Running on gpu (note all the models are trained on gpu, so you will get error if you try to load the pretrained models on cpu):
- add the following lines in your ".bashrc":
```
module load 2019
module load Miniconda3/4.7.10
```
- run the following command once:
```
conda env create -f environment_Lisa.yml
```
- add the following line at the beginning of your experiment script (.sh), before running your Python script:
```
source activate dl2020
```
Follow the detailed description [here](https://github.com/uvadlc/uvadlc_practicals_2020/blob/master/assignment_1/1_mlp_cnn/README.md).

# How to start
### Running one script to get results
We provide one single python file for displaying all the results (including figure 5ab in the original paper for information flow and comparison of accuracies).
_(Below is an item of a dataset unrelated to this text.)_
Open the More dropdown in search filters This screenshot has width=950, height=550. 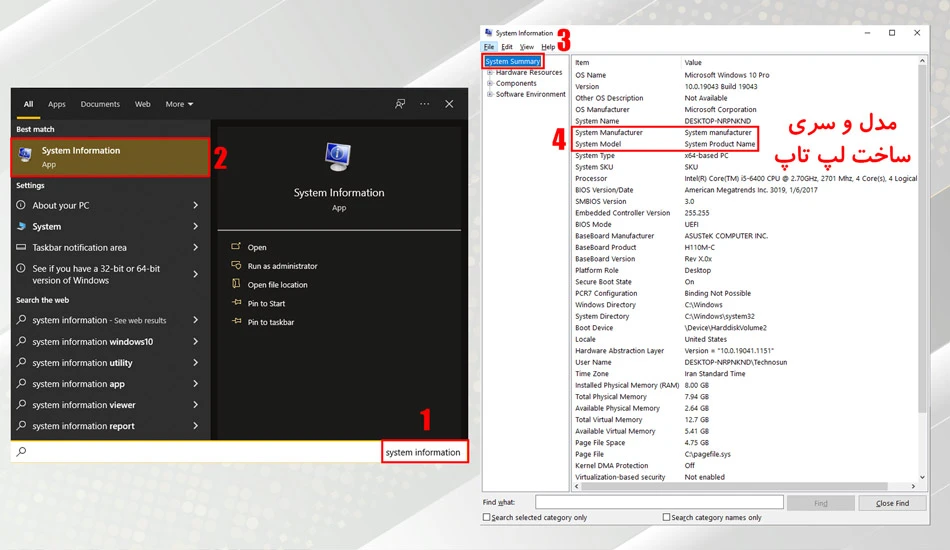click(x=179, y=104)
Run the following command to get all the reproduced figures/results: 
```
python generate_figures.py
```
For training the classifier and gce, you need the following code and it will save the models into pretrained_models:
### Train on 3/8 MNIST dataset:
1. To train CNN classifier:
```
python mnist_classifier_train.py --classes 3 8 --max_epochs 20 \
--datasets traditional
 ```
2. To train VAE and generate Figure 13:
```
python mnist_cvae_train.py --classes 3 8  --max_steps 8000 \
--batch_size 64 --lr 5e-4 --Nalpha 100 --Nbeta 25 --K 1 --L 7 --lamb 0.05 \
--dataset traditional
 ```
 
### Train on 1/4/9 MNIST dataset:
1. To train CNN classifier:
```
python mnist_classifier_train.py --classes 1 4 9 --max_epochs 30 \
--datasets traditional
 ```

2. To train VAE and generate Figure 13:
```
python mnist_cvae_train.py --classes 1 4 9  --max_steps 8000 \
--batch_size 64 --lr 5e-4 --Nalpha 75 --Nbeta 25 --K 2 --L 2 --lamb 0.1 \
--dataset traditional
 ```

### Train on fashion MNIST dataset:
1. To train CNN classifier:
```
python mnist_classifier_train.py --classes 0 3 4 --max_epochs 50 \
--datasets fashion --log_dir fmnist_cnn
 ```

2. To train VAE and generate Figure 17:
```
python mnist_cvae_train.py --classes 0 3 4  --max_steps 8000 \
--batch_size 32 --lr 1e-4 --Nalpha 100 --Nbeta 25 --K 2 --L 4 --lamb 0.05 \
--dataset fashion --log_dir fmnist_gce --classifier_path fmnist_cnn_034
 ```

# Results
All the results are saved in ./figures directory.